[REQUIREMENTS] In the excerpted text on dictionary settings, what may represent the auxiliary dictionary instead of the notification method described earlier?
==== EXCERPTED TEXT
By the offer of this facility, the user can visually and simply confirm the currently set auxiliary dictionary and other items, and this is user-friendly and convenient.

Incidentally, the means of notification is not limited to the one described above. For example, a number or an icon representing the auxiliary dictionary may be used. By this method, in a cellular phone whose display screen is relatively small, the display area can be used effectively.

And the above description related to the setting of auxiliary dictionaries. However, it is obviously possible to offer the facility of informing the user what is the currently set as the main dictionary.

Furthermore, it is possible to realize various functions described above in the form of software programs, and the user can receive the software programs through a machine-readable media from a server of a information provider or any other data device via a data network. The machine-readable media includes, for example, a floppy disk, a flexible disk, hard disk, magnetic disk, magnetic tape, any other magnetic medium, a CD-ROM, DVD, any other optical medium, a RAM, a PROM, and EPROM, a FLASH-EPROM, any other memory chip or cartridge, a carrier wave transporting data or instructions. In this way, it will be easy to mount only necessary functions, or add or delete or renew various functions depending on the preference of the user.

In addition, it is obviously possible to combine the modes of carrying out described above to constitute a new mode or modes of carrying out.

And the present invention is not limited to the modes of carrying out described, and the principles and the new characteristics disclosed herein include a wide scope of arts.
========
==== STORED DATA
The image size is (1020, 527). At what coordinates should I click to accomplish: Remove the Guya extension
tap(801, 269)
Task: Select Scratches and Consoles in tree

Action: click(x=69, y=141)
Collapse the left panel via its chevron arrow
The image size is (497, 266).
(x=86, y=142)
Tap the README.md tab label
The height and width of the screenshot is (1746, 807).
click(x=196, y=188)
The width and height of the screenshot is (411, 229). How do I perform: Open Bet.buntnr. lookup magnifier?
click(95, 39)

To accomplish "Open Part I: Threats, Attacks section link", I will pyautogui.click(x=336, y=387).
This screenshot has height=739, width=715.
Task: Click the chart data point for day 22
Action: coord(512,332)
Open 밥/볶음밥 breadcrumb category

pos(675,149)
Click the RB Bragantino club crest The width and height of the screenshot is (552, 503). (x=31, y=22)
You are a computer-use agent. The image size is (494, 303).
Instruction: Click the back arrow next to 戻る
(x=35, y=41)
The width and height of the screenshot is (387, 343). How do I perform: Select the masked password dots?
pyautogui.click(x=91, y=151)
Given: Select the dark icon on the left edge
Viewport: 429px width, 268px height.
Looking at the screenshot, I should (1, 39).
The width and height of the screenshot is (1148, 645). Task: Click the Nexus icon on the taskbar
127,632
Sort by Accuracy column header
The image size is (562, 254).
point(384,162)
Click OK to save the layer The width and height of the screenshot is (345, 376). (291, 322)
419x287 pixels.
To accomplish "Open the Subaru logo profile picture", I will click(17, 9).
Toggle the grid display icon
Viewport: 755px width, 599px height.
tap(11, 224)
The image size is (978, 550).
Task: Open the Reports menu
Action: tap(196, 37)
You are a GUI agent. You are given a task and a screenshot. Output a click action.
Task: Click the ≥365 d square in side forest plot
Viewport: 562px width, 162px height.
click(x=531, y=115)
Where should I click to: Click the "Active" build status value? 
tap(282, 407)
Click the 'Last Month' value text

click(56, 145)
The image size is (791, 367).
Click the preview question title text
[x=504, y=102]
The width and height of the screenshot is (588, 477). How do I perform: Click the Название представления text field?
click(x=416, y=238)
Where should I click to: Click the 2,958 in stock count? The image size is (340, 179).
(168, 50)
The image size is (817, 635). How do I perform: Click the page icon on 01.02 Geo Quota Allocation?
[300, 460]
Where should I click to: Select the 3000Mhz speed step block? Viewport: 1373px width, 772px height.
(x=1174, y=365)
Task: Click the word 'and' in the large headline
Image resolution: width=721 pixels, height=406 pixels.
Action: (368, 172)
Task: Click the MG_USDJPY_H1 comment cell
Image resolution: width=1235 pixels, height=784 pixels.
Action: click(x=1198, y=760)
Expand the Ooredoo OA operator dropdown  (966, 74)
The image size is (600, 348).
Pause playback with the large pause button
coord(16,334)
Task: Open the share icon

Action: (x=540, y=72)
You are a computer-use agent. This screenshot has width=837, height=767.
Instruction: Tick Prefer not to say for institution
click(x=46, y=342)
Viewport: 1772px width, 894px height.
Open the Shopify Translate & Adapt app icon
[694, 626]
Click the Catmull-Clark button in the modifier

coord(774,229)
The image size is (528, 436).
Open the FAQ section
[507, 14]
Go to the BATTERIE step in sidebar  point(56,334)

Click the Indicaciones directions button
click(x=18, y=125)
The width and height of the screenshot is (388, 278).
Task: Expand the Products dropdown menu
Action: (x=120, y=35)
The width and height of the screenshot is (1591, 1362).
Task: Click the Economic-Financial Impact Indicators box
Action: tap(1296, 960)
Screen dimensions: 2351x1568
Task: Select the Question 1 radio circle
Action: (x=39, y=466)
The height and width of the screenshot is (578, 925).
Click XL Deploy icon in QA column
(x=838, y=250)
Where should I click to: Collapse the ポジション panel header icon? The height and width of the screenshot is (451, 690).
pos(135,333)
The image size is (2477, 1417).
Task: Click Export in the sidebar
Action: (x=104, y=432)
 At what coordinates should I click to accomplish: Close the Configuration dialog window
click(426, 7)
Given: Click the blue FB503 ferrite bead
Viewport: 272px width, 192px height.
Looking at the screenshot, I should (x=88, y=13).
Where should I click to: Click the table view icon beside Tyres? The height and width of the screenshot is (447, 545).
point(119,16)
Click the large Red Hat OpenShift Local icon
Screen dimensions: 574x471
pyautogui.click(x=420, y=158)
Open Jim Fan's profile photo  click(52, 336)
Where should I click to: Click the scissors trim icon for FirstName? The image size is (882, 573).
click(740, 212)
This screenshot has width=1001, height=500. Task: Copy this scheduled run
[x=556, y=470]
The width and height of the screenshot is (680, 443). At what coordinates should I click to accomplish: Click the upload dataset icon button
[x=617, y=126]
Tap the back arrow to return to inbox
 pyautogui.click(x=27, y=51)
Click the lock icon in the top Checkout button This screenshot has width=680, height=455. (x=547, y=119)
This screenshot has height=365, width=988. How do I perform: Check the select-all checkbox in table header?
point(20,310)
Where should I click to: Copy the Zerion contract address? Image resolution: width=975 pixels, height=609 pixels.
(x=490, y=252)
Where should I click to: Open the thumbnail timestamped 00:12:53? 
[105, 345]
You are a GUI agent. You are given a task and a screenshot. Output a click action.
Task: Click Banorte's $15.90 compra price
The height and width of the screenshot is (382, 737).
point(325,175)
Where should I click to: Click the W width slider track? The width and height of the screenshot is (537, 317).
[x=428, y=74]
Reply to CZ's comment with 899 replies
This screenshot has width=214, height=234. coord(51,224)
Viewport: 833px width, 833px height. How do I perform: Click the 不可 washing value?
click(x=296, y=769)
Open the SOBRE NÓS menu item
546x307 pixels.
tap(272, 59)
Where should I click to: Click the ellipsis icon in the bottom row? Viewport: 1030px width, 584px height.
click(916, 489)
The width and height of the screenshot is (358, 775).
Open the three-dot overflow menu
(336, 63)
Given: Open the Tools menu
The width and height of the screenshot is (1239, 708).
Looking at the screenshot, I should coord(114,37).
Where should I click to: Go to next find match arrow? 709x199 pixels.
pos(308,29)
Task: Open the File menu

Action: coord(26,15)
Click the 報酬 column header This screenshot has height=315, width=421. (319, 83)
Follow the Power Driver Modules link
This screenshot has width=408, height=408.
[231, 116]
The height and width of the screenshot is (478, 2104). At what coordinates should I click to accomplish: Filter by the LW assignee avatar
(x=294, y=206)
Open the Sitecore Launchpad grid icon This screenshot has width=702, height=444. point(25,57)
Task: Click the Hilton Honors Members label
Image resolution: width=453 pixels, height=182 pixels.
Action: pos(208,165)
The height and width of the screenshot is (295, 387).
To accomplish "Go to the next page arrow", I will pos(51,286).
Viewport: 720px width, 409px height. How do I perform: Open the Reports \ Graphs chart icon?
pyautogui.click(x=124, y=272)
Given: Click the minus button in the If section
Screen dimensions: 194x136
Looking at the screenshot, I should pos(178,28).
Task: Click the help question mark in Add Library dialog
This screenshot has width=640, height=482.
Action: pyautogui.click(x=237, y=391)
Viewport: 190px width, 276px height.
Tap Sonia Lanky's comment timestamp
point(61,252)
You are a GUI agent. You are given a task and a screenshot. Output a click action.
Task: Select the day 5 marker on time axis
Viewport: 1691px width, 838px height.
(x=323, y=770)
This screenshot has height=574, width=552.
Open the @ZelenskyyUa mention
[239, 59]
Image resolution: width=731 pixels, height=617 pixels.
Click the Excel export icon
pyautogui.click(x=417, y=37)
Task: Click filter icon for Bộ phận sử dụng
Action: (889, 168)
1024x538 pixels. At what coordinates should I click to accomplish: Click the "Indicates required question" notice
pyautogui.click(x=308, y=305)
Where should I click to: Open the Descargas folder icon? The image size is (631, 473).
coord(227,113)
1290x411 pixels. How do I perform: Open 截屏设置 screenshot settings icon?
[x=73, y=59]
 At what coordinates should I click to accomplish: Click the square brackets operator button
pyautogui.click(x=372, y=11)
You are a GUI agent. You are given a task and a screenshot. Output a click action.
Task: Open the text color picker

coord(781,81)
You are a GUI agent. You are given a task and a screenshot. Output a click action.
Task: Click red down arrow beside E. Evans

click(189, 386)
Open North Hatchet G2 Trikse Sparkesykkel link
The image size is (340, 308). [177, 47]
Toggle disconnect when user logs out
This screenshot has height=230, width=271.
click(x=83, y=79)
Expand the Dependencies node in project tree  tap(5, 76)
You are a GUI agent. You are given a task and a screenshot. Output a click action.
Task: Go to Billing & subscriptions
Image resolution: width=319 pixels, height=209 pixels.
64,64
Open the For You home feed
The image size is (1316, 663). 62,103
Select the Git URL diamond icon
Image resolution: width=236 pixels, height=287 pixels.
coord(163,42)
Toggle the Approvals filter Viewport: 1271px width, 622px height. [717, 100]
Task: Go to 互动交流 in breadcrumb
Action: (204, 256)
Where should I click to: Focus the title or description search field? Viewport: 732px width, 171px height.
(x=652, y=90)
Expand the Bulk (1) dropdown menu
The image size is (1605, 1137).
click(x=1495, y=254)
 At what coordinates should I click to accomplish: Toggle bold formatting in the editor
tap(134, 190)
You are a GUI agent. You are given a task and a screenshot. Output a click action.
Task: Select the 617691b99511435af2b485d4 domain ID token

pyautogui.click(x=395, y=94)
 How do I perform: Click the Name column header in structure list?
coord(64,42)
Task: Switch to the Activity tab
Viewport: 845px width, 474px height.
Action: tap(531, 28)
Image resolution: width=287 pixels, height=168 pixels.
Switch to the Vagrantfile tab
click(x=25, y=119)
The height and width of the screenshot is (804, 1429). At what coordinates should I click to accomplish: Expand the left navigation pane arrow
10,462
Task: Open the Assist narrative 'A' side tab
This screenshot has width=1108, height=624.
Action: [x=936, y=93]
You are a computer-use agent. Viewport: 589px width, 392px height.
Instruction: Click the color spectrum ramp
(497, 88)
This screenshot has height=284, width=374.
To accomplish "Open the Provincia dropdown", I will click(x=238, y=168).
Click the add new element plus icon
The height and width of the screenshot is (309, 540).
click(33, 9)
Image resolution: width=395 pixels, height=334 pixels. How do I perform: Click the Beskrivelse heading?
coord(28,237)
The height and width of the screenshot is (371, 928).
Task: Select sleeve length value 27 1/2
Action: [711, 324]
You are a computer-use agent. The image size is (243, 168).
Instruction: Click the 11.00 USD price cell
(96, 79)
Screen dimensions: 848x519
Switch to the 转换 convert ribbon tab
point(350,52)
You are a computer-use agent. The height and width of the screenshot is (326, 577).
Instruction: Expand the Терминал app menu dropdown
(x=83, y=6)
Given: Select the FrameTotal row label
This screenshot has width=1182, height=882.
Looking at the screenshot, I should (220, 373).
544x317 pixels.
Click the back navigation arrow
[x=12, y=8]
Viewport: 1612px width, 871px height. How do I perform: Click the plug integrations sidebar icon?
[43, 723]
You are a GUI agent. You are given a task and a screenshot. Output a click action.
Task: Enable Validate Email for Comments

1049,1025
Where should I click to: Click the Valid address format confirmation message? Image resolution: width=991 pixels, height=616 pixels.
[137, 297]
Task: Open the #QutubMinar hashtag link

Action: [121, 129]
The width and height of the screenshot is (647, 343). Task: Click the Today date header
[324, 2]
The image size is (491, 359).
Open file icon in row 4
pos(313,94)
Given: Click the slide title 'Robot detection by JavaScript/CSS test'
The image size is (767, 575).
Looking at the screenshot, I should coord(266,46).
========
[ANSWER FOR THE TASK] A number or an icon.